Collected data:
━━━
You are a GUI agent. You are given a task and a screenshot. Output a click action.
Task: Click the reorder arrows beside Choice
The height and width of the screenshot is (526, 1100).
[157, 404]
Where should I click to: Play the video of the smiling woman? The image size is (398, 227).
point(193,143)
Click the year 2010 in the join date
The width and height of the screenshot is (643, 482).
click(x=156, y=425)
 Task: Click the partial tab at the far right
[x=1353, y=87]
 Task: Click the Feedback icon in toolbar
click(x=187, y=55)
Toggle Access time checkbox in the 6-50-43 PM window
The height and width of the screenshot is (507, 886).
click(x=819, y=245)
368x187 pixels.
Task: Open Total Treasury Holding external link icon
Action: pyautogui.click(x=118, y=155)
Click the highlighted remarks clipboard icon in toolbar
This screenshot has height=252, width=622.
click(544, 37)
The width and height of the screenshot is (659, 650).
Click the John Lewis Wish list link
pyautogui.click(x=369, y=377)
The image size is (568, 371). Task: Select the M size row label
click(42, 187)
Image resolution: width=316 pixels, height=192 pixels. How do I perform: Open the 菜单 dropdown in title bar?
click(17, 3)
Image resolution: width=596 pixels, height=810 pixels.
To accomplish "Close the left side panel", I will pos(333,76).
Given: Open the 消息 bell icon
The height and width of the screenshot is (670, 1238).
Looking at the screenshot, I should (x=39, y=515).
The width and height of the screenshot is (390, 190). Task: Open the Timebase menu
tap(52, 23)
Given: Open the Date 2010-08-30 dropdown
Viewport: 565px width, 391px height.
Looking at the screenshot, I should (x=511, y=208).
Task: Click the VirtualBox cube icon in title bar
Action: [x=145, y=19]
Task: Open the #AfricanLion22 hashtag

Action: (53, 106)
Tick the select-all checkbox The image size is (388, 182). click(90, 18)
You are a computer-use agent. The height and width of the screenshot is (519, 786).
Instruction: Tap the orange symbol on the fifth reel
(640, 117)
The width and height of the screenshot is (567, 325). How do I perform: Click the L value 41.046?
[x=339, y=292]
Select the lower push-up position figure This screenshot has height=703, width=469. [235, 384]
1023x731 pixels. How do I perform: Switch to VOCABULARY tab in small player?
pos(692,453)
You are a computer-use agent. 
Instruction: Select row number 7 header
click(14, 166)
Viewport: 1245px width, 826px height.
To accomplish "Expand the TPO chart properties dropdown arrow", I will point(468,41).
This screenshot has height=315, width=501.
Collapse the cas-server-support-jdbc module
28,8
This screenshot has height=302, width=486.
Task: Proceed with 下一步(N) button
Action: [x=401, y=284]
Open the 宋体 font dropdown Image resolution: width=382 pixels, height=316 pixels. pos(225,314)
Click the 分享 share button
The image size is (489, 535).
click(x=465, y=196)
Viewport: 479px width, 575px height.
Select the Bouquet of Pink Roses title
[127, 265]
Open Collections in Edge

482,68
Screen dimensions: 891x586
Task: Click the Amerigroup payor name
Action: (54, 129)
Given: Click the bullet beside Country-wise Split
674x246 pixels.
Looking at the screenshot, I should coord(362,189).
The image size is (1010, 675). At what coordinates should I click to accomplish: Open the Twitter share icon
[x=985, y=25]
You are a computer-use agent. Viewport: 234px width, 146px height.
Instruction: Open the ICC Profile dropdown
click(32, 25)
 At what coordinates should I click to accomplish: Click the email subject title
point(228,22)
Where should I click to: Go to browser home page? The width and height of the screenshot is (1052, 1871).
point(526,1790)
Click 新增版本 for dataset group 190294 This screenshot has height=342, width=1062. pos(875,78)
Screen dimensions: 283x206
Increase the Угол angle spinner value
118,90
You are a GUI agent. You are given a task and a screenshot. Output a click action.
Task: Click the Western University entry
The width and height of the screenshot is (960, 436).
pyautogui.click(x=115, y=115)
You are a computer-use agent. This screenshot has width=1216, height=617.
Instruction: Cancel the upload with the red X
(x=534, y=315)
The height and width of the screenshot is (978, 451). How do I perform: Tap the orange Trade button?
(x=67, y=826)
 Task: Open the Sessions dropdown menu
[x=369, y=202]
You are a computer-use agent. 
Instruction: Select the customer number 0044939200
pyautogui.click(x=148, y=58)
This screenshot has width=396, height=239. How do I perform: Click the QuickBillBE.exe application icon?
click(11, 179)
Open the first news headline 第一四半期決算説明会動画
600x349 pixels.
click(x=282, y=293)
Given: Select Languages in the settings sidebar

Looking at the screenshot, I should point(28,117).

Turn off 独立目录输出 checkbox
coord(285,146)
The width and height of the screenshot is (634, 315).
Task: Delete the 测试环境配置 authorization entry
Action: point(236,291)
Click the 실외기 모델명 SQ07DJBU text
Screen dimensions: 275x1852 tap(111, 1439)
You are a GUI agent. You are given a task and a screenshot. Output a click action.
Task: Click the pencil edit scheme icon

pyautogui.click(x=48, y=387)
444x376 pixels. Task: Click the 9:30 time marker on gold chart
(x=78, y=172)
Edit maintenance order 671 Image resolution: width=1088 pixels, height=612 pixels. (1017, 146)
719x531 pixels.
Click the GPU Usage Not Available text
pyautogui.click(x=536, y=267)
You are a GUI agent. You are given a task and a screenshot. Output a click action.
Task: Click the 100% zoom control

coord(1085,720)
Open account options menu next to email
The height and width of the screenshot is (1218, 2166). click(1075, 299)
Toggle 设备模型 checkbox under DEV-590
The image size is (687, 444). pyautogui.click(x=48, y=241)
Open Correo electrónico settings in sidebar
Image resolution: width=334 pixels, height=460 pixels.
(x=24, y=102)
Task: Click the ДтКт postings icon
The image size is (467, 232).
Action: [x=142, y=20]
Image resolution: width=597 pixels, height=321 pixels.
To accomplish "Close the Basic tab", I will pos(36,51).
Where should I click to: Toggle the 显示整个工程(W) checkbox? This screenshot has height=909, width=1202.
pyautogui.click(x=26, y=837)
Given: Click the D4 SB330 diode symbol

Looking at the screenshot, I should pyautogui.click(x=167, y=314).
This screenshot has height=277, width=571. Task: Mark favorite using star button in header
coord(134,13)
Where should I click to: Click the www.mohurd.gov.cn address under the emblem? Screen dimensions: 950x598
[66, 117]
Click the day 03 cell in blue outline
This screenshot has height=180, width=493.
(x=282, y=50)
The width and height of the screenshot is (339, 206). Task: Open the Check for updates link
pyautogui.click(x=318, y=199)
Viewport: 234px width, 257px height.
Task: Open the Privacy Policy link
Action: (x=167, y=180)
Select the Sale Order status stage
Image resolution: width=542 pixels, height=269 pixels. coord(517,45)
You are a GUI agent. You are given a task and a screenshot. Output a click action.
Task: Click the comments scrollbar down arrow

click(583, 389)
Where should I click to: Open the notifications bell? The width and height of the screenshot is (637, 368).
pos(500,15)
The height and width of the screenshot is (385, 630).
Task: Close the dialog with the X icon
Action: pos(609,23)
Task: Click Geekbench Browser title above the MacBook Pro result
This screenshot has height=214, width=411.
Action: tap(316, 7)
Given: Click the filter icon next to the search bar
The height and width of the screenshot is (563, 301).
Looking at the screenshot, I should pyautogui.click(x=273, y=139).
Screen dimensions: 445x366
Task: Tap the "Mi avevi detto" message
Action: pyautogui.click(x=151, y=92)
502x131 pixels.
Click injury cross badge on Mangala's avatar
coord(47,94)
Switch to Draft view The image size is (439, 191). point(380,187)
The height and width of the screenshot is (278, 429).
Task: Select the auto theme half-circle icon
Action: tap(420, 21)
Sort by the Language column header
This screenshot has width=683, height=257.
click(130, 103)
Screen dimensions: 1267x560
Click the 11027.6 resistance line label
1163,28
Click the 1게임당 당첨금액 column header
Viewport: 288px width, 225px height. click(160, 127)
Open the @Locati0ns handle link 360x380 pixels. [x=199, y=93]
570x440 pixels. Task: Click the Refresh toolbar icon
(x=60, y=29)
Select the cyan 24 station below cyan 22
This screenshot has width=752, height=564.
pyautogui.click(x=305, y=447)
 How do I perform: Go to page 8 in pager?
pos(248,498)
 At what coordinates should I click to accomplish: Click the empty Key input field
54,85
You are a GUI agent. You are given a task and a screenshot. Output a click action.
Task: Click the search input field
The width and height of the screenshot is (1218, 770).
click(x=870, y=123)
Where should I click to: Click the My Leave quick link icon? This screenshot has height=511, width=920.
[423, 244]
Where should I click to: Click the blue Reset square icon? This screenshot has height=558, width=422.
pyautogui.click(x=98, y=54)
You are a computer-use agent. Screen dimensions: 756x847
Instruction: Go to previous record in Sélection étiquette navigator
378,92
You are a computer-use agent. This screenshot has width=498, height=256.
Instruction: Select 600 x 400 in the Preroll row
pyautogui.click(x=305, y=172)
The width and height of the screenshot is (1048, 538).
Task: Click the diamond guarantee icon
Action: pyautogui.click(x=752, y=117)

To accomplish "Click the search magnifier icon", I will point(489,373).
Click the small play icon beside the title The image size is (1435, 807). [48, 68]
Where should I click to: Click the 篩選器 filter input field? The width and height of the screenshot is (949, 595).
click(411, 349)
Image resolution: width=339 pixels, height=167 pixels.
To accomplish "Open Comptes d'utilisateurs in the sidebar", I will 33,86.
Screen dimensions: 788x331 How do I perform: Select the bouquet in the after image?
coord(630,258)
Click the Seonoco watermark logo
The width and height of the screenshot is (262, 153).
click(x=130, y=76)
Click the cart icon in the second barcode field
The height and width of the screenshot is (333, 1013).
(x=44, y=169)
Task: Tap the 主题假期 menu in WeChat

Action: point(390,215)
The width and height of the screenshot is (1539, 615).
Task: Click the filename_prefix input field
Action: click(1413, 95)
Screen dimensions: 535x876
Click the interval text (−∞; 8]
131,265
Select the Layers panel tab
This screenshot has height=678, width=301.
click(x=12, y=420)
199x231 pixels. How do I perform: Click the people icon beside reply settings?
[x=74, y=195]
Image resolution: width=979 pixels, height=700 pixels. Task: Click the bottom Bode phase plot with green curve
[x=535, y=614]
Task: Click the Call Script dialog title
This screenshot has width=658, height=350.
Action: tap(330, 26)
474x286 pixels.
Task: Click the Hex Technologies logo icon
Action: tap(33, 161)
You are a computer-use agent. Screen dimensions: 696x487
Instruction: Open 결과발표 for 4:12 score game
━━━
### Prompt
Copy every line above that holds the word "search".

### Solved exercise
Given: Click the filter icon next to the search bar
Task: Click the search input field
To accomplish "Click the search magnifier icon", I will point(489,373).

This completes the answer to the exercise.